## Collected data

- - - -

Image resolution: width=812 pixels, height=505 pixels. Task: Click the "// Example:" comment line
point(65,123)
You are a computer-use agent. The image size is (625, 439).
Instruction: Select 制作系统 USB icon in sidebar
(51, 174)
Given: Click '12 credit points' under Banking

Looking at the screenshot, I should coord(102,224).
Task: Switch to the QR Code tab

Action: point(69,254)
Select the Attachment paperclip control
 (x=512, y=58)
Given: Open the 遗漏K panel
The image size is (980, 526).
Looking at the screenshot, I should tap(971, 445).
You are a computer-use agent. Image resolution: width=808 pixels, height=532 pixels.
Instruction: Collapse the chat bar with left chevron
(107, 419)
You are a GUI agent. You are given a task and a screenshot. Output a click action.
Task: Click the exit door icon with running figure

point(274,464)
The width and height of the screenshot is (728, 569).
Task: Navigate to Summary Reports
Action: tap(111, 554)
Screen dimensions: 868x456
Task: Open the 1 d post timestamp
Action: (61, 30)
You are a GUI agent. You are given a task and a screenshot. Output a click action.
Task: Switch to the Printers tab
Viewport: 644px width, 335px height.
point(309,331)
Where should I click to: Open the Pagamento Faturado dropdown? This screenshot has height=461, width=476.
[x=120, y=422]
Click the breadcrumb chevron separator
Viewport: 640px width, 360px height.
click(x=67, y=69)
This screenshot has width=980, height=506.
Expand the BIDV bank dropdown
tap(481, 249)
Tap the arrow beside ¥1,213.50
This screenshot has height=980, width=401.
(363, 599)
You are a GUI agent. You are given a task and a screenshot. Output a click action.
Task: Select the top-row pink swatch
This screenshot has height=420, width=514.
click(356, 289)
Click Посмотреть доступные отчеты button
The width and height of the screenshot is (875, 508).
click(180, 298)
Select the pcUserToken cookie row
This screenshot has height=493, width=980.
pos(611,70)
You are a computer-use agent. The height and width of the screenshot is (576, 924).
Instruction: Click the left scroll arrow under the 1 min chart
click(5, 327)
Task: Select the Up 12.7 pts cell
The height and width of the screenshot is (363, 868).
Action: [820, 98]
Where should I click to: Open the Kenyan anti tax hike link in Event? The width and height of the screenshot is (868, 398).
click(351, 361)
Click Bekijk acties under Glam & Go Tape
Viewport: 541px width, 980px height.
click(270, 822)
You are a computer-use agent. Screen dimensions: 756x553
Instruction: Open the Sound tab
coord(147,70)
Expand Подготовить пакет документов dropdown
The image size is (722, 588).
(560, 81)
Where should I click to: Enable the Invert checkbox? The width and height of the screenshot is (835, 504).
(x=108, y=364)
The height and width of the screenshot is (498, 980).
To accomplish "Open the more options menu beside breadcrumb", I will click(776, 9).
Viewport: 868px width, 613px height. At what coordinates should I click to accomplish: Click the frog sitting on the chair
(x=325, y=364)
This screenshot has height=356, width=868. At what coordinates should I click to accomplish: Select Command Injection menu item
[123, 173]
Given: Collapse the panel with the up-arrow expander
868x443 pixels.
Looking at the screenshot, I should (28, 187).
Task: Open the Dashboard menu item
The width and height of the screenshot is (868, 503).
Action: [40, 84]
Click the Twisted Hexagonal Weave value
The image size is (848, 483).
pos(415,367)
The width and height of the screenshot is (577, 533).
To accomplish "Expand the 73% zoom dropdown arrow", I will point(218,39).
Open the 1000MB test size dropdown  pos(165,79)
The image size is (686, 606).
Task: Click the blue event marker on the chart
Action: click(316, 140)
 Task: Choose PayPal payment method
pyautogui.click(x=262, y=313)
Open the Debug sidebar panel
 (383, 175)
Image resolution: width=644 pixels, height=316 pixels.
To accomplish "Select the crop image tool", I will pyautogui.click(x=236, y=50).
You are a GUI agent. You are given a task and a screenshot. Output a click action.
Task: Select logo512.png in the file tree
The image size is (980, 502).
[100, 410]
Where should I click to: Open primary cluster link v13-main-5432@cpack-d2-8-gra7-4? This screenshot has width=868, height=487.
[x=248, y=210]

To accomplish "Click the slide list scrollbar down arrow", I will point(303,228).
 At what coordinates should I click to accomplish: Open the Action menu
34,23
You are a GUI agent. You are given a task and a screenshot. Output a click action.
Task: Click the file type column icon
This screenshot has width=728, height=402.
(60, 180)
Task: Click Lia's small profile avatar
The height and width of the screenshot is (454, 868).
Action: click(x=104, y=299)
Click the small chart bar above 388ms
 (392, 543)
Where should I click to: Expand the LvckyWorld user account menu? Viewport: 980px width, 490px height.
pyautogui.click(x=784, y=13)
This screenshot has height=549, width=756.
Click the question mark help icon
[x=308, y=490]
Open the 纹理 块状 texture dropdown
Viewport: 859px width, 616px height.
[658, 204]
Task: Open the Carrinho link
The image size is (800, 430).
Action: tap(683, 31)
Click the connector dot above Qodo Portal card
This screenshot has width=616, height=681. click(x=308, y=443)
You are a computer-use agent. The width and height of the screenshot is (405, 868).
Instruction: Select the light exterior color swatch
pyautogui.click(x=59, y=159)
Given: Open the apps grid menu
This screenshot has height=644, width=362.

- - - -

## Task objective
The response has to contain every record shown above, unaltered and complete.

## The completed task
Image resolution: width=812 pixels, height=505 pixels. Task: Click the "// Example:" comment line
point(65,123)
You are a computer-use agent. The image size is (625, 439).
Instruction: Select 制作系统 USB icon in sidebar
(51, 174)
Given: Click '12 credit points' under Banking

Looking at the screenshot, I should coord(102,224).
Task: Switch to the QR Code tab

Action: point(69,254)
Select the Attachment paperclip control
 (x=512, y=58)
Given: Open the 遗漏K panel
The image size is (980, 526).
Looking at the screenshot, I should tap(971, 445).
You are a computer-use agent. Image resolution: width=808 pixels, height=532 pixels.
Instruction: Collapse the chat bar with left chevron
(107, 419)
You are a GUI agent. You are given a task and a screenshot. Output a click action.
Task: Click the exit door icon with running figure

point(274,464)
The width and height of the screenshot is (728, 569).
Task: Navigate to Summary Reports
Action: tap(111, 554)
Screen dimensions: 868x456
Task: Open the 1 d post timestamp
Action: (61, 30)
You are a GUI agent. You are given a task and a screenshot. Output a click action.
Task: Switch to the Printers tab
Viewport: 644px width, 335px height.
point(309,331)
Where should I click to: Open the Pagamento Faturado dropdown? This screenshot has height=461, width=476.
[x=120, y=422]
Click the breadcrumb chevron separator
Viewport: 640px width, 360px height.
click(x=67, y=69)
This screenshot has width=980, height=506.
Expand the BIDV bank dropdown
tap(481, 249)
Tap the arrow beside ¥1,213.50
This screenshot has height=980, width=401.
(363, 599)
You are a GUI agent. You are given a task and a screenshot. Output a click action.
Task: Select the top-row pink swatch
This screenshot has height=420, width=514.
click(356, 289)
Click Посмотреть доступные отчеты button
The width and height of the screenshot is (875, 508).
click(180, 298)
Select the pcUserToken cookie row
This screenshot has height=493, width=980.
pos(611,70)
You are a computer-use agent. The height and width of the screenshot is (576, 924).
Instruction: Click the left scroll arrow under the 1 min chart
click(5, 327)
Task: Select the Up 12.7 pts cell
The height and width of the screenshot is (363, 868).
Action: [820, 98]
Where should I click to: Open the Kenyan anti tax hike link in Event? The width and height of the screenshot is (868, 398).
click(351, 361)
Click Bekijk acties under Glam & Go Tape
Viewport: 541px width, 980px height.
click(270, 822)
You are a computer-use agent. Screen dimensions: 756x553
Instruction: Open the Sound tab
coord(147,70)
Expand Подготовить пакет документов dropdown
The image size is (722, 588).
(560, 81)
Where should I click to: Enable the Invert checkbox? The width and height of the screenshot is (835, 504).
(x=108, y=364)
The height and width of the screenshot is (498, 980).
To accomplish "Open the more options menu beside breadcrumb", I will click(776, 9).
Viewport: 868px width, 613px height. At what coordinates should I click to accomplish: Click the frog sitting on the chair
(x=325, y=364)
This screenshot has height=356, width=868. At what coordinates should I click to accomplish: Select Command Injection menu item
[123, 173]
Given: Collapse the panel with the up-arrow expander
868x443 pixels.
Looking at the screenshot, I should (28, 187).
Task: Open the Dashboard menu item
The width and height of the screenshot is (868, 503).
Action: [40, 84]
Click the Twisted Hexagonal Weave value
The image size is (848, 483).
pos(415,367)
The width and height of the screenshot is (577, 533).
To accomplish "Expand the 73% zoom dropdown arrow", I will point(218,39).
Open the 1000MB test size dropdown  pos(165,79)
The image size is (686, 606).
Task: Click the blue event marker on the chart
Action: click(316, 140)
 Task: Choose PayPal payment method
pyautogui.click(x=262, y=313)
Open the Debug sidebar panel
 (383, 175)
Image resolution: width=644 pixels, height=316 pixels.
To accomplish "Select the crop image tool", I will pyautogui.click(x=236, y=50).
You are a GUI agent. You are given a task and a screenshot. Output a click action.
Task: Select logo512.png in the file tree
The image size is (980, 502).
[100, 410]
Where should I click to: Open primary cluster link v13-main-5432@cpack-d2-8-gra7-4? This screenshot has width=868, height=487.
[x=248, y=210]

To accomplish "Click the slide list scrollbar down arrow", I will point(303,228).
 At what coordinates should I click to accomplish: Open the Action menu
34,23
You are a GUI agent. You are given a task and a screenshot. Output a click action.
Task: Click the file type column icon
This screenshot has width=728, height=402.
(60, 180)
Task: Click Lia's small profile avatar
The height and width of the screenshot is (454, 868).
Action: click(x=104, y=299)
Click the small chart bar above 388ms
 (392, 543)
Where should I click to: Expand the LvckyWorld user account menu? Viewport: 980px width, 490px height.
pyautogui.click(x=784, y=13)
This screenshot has height=549, width=756.
Click the question mark help icon
[x=308, y=490]
Open the 纹理 块状 texture dropdown
Viewport: 859px width, 616px height.
[658, 204]
Task: Open the Carrinho link
The image size is (800, 430).
Action: tap(683, 31)
Click the connector dot above Qodo Portal card
This screenshot has width=616, height=681. click(x=308, y=443)
You are a computer-use agent. The width and height of the screenshot is (405, 868).
Instruction: Select the light exterior color swatch
pyautogui.click(x=59, y=159)
Given: Open the apps grid menu
This screenshot has height=644, width=362.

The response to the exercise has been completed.